Open-Source ATI R600/700 Mesa 3D Performance

Written by Michael Larabel in Display Drivers on 9 February 2010 at 02:10 AM EST. Page 1 of 3. 108 Comments.

As we alluded to last week, we have been in the process of benchmarking many Radeon HD 2000/3000/4000 series graphics cards using the open-source ATI Linux graphics stack with the Mesa R600/700 DRI driver. We have now carried out our first batch of R600/700 3D tests using this constantly evolving open-source driver to provide OpenGL acceleration and here are the results.

The R600 series graphics cards we ran for this article included the Radeon HD 2600PRO (RV630), HD 2900XT (R600), HD 3650 (RV620), and HD 3850 (RV670). The R700 series graphics cards included the Radeon HD 4830 (RV770LE), Radeon HD 4850 (RV770), and Radeon HD 4870 (RV770). For comparison we also retested a few R500 (Radeon X1000) series graphics cards since the R500 Mesa driver is more mature and those cards included the X1800XL (R520), X1800XT (R520), and X1950PRO (RV570). Originally we had tested more cards, but some of those results were lost in the previously mentioned incident and with some of the Radeon HD 4000 series graphics cards their KMS support has regressed where no signal is supplied to the monitor when using kernel mode-setting with them and a dual-link DVI monitor, like the Samsung SyncMaster 305T we used for today's tests. We will, however, be back with more open-source 3D graphics benchmarks in the near future, including a look at the R300 Gallium3D performance.

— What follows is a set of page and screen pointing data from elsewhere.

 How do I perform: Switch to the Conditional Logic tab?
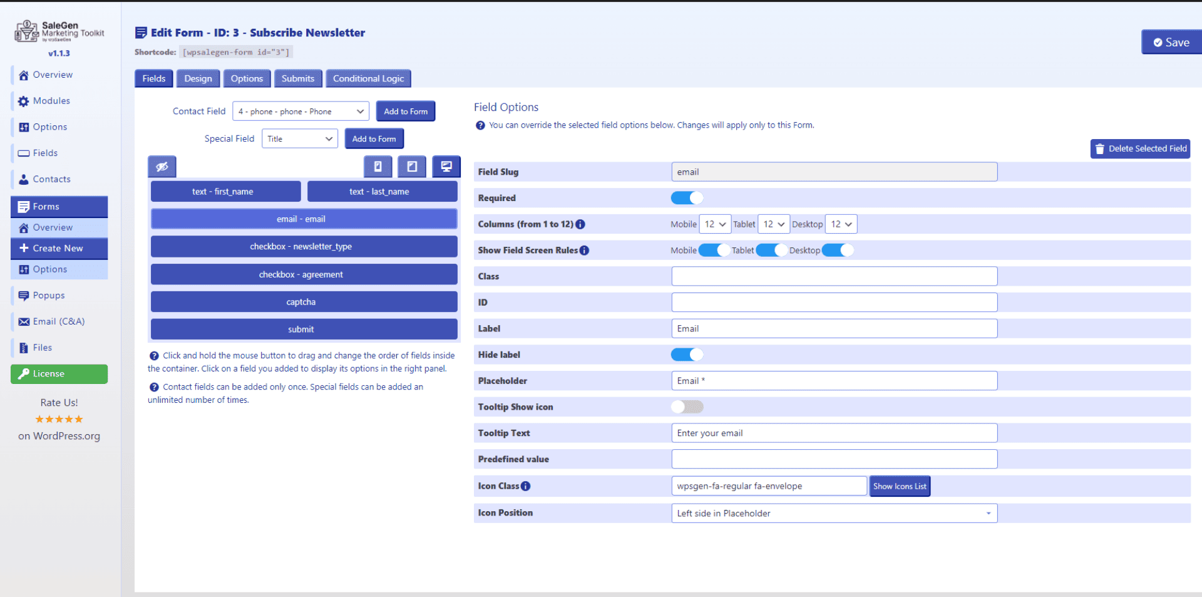point(367,78)
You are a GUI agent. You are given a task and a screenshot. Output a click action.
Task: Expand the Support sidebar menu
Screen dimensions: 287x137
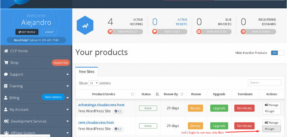pos(67,75)
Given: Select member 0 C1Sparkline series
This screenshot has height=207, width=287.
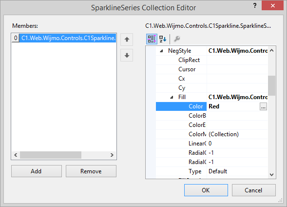Looking at the screenshot, I should point(64,38).
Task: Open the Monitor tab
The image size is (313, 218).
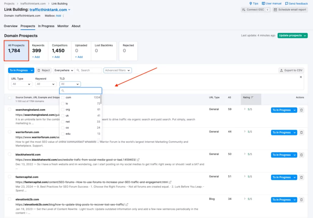Action: [x=63, y=26]

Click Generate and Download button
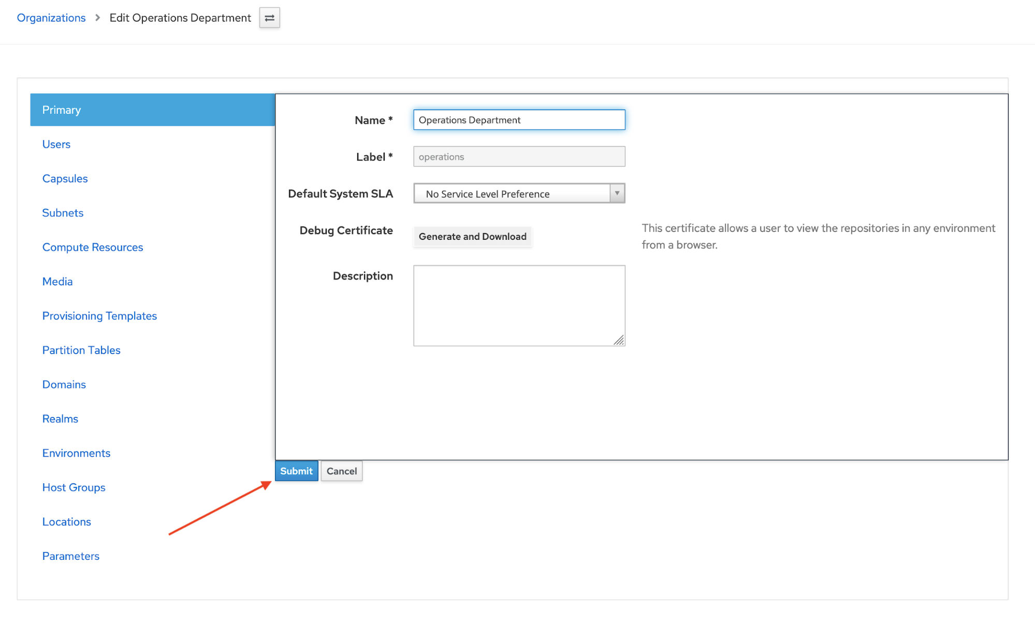[x=472, y=237]
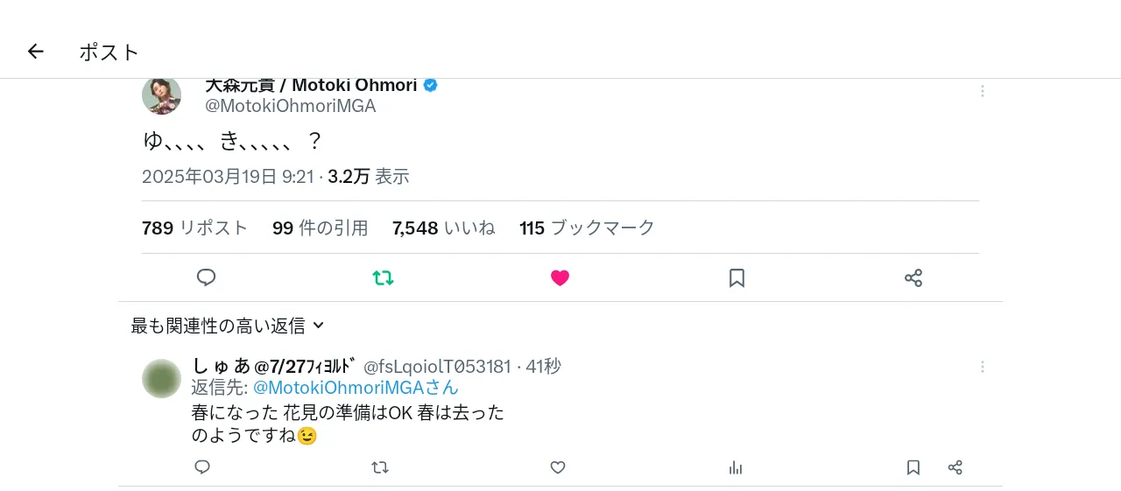Image resolution: width=1121 pixels, height=491 pixels.
Task: Repost しゅあ's reply
Action: [x=380, y=467]
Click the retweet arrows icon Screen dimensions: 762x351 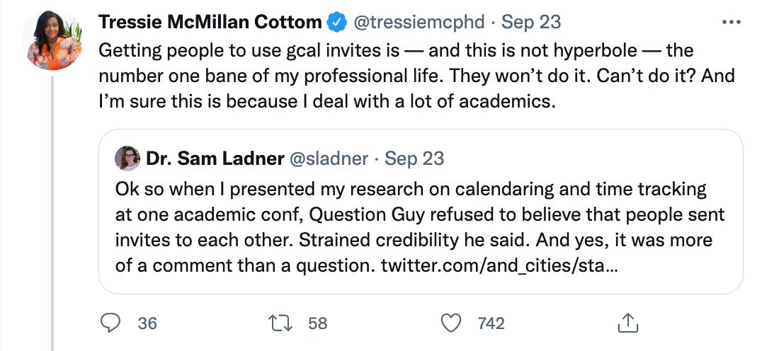(x=282, y=323)
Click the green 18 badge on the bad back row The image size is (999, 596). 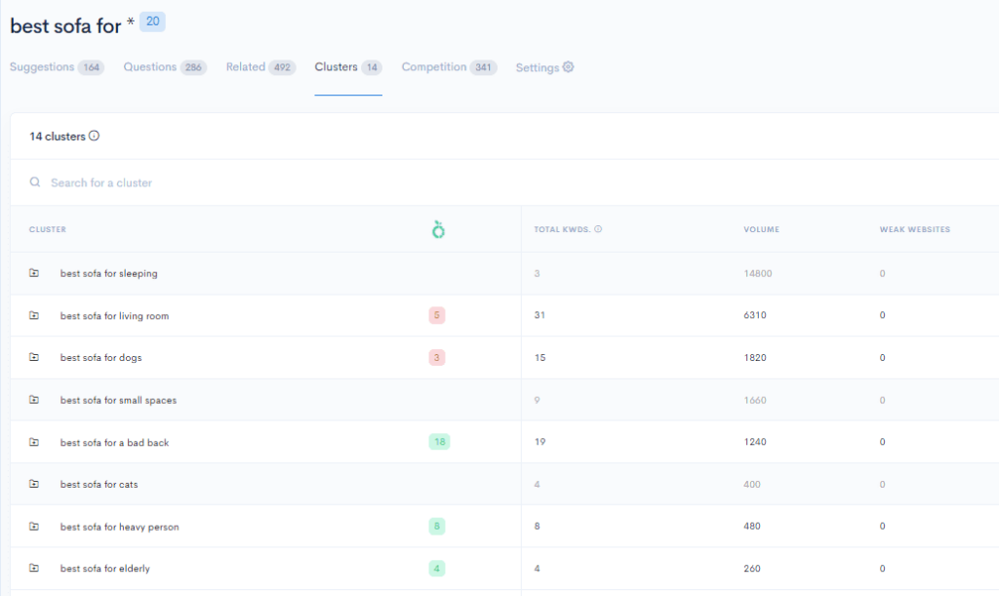pyautogui.click(x=439, y=442)
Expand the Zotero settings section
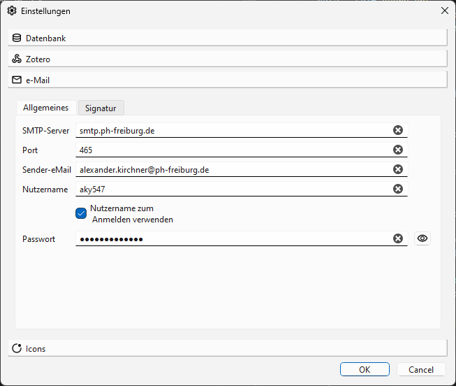The image size is (456, 386). (x=227, y=59)
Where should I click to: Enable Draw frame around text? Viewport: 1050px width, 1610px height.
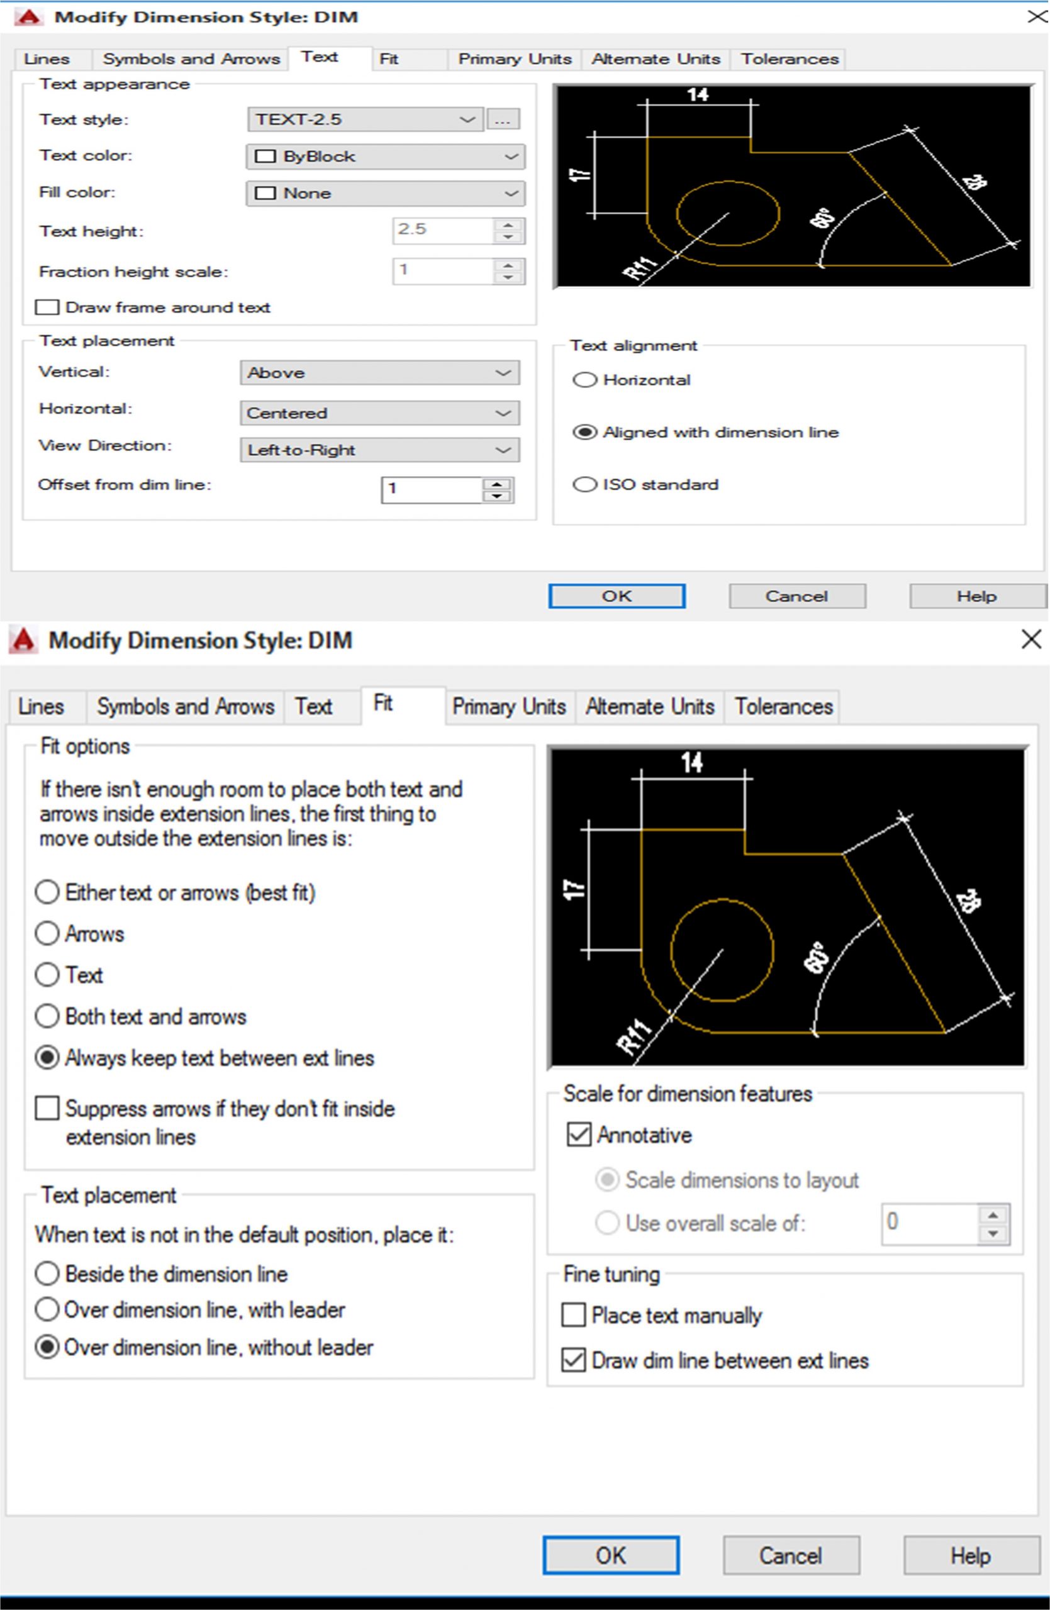[x=47, y=308]
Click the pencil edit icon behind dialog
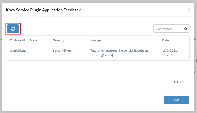The image size is (197, 113). coord(195,72)
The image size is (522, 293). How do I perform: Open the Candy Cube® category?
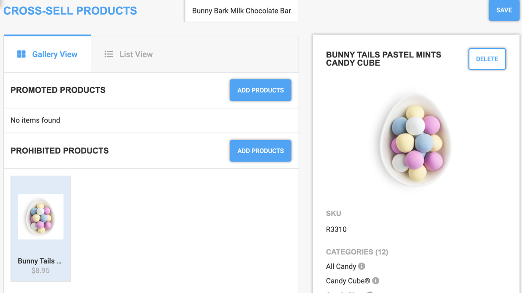[348, 281]
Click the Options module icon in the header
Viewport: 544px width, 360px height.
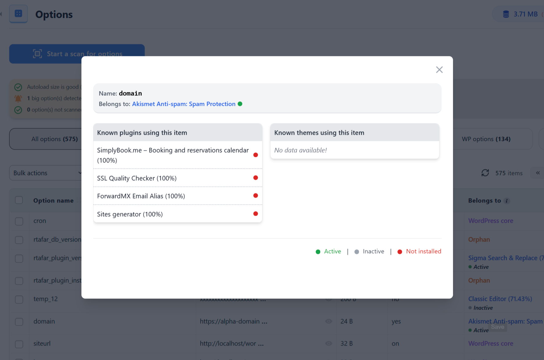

Our test system was made up of an Intel Core i3 530 clocked at 3.31GHz, an ECS H55H-M motherboard, 2GB of OCZ DDR3-1333MHz memory, and a 64GB OCZ Vertex SSD. On the software side we were running a snapshot of Ubuntu 10.04 "Lucid Lynx" that included the Linux 2.6.32-12 (x86_64) kernel, GNOME 2.29.6, X Server 1.7.4 RC2, xf86-video-radeon 6.12.99, Mesa 7.7, and an EXT4 file-system. Many other distributions this quarter and next are shipping with Mesa 7.7 and the Linux 2.6.32 kernel so this should provide an overall look at what to expect in terms of the open-source R500/600/700 3D performance. Besides the already mentioned plans for future articles, we will also be delivering fresh ATI Radeon benchmarks from Fedora 13 to see how the latest bleeding edge code is performing.

The Phoronix Test Suite powered our tests with the test profiles used being World of Padman, Tremulous, Urban Terror, and 1080p H.264 video playback with MPlayer. Unfortunately, OpenArena, VDrift, Nexuiz, and some of the other OpenGL tests within the Phoronix Test Suite had not run too well on most of the graphics cards so those results were left out. With each of the games we ran each graphics card at 800 x 600, 1024 x 768, 1280 x 1024, 1400 x 1050, 1680 x 1050, 1600 x 1200, 1920 x 1080, and 2560 x 1600. Compiz was enabled during the testing process.